Aim of the exercise:
Transcribe the records below exactly, from their first line through the line containing "You are a computer-use agent. Screen". Omit every line after it.

──────── Records to use ────────

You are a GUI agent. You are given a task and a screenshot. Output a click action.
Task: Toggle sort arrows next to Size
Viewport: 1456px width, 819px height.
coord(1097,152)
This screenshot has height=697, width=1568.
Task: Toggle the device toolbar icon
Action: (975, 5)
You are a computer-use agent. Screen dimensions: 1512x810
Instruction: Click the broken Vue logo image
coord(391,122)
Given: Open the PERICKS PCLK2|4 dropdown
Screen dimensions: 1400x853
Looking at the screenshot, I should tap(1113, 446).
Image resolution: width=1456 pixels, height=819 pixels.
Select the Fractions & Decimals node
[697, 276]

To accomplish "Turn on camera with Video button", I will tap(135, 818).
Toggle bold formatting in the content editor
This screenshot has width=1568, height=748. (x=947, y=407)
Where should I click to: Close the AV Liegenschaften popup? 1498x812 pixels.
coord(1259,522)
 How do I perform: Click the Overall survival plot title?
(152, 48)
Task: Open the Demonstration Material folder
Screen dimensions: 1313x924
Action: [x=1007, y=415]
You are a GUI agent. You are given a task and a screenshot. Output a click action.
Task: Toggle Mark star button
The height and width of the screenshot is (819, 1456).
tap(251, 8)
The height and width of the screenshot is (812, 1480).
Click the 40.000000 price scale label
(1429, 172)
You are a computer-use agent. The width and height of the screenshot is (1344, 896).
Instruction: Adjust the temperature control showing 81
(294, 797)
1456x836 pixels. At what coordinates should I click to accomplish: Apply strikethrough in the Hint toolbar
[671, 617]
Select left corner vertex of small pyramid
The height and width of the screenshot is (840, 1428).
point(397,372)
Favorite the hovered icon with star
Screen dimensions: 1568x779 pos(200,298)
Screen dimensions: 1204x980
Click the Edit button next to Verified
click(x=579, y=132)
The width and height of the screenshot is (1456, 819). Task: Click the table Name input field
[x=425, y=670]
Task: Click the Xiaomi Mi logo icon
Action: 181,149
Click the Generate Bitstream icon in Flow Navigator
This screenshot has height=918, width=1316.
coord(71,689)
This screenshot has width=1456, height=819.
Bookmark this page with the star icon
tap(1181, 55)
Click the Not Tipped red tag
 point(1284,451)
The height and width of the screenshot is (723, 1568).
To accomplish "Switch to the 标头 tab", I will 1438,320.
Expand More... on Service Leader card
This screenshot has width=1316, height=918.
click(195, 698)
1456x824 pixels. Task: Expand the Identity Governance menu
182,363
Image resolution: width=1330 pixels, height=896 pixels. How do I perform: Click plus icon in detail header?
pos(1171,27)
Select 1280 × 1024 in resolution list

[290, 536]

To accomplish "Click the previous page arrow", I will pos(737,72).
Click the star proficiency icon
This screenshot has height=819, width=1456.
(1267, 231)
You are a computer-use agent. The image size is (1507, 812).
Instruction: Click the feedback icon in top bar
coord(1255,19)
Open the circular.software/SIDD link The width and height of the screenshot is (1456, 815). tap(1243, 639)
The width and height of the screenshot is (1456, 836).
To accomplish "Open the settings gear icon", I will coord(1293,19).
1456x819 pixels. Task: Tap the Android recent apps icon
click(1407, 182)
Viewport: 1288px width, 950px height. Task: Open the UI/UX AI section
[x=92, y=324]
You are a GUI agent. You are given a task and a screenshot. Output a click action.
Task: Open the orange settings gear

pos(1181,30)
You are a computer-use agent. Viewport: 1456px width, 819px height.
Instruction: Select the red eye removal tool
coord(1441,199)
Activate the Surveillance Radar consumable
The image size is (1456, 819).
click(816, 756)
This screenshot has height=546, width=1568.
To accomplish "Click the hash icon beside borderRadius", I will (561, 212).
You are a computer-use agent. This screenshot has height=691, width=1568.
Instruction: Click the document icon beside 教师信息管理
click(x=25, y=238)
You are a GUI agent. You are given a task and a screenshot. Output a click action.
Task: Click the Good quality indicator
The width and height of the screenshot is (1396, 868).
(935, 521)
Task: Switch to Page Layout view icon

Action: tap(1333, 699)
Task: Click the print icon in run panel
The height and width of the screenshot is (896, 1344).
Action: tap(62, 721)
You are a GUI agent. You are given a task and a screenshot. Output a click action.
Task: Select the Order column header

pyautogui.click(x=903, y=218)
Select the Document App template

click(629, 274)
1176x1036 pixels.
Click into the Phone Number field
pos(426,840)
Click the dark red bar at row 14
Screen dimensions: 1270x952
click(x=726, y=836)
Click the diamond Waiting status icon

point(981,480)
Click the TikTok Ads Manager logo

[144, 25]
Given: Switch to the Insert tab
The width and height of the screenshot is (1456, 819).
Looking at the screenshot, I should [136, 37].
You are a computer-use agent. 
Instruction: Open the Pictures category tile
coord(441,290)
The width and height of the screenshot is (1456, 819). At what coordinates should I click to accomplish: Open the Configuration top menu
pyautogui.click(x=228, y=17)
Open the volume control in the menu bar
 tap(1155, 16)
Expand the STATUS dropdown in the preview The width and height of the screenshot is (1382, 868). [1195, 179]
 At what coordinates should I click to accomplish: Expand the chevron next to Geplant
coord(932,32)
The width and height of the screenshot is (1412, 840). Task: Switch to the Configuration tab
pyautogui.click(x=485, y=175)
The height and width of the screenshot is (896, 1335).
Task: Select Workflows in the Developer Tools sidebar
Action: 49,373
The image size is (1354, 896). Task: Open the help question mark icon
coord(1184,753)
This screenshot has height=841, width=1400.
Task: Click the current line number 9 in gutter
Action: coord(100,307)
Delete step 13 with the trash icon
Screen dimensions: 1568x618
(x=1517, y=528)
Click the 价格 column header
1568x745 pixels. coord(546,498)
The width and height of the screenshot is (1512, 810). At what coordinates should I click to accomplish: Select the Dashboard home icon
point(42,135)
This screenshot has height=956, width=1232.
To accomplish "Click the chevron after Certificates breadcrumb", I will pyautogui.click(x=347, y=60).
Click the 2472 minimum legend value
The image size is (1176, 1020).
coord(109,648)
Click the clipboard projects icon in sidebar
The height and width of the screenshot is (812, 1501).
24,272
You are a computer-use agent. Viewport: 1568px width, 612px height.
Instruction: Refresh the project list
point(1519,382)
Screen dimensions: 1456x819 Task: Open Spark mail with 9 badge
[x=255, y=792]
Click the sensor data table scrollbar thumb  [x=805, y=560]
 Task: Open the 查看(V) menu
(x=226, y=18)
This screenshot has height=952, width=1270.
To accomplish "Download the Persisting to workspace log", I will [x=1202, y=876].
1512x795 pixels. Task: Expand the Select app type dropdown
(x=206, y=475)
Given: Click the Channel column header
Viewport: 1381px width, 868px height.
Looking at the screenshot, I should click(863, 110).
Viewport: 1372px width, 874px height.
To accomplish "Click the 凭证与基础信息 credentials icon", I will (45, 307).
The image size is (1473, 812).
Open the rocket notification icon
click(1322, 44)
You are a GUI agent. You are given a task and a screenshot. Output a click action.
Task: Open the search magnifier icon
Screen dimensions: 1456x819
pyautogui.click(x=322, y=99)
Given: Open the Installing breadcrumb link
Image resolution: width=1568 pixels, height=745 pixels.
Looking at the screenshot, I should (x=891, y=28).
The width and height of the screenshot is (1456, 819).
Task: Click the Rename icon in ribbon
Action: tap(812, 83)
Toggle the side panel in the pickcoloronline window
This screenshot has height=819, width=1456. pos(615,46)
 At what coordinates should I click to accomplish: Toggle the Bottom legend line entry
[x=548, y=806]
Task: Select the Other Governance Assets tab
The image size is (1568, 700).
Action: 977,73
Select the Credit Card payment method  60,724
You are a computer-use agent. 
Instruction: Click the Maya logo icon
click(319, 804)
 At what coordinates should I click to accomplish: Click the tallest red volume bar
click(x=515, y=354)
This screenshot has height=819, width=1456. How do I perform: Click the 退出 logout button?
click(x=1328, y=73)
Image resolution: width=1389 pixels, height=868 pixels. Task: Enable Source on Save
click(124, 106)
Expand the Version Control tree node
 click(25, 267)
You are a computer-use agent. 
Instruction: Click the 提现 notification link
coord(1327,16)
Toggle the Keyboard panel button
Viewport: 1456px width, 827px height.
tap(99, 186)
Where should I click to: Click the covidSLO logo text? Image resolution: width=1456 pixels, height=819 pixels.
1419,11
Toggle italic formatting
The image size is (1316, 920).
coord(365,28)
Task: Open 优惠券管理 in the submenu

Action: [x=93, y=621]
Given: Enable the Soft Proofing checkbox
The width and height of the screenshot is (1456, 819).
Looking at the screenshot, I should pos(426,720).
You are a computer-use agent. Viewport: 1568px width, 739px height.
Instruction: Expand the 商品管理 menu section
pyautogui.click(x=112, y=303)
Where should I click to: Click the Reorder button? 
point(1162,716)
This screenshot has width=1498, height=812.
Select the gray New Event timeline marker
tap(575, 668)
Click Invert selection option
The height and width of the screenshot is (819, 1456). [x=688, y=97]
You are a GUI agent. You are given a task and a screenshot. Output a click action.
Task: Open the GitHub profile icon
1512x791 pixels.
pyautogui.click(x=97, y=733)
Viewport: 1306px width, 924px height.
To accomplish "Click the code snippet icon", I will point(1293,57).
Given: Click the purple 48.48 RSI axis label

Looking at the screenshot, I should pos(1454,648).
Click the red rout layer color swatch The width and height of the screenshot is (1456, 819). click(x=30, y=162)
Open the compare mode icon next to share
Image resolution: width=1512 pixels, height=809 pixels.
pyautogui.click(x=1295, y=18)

────────

Written answer:
You are a GUI agent. You are given a task and a screenshot. Output a click action.
Task: Toggle sort arrows next to Size
Viewport: 1456px width, 819px height.
coord(1097,152)
This screenshot has height=697, width=1568.
Task: Toggle the device toolbar icon
Action: (975, 5)
You are a computer-use agent. Screen dimensions: 1512x810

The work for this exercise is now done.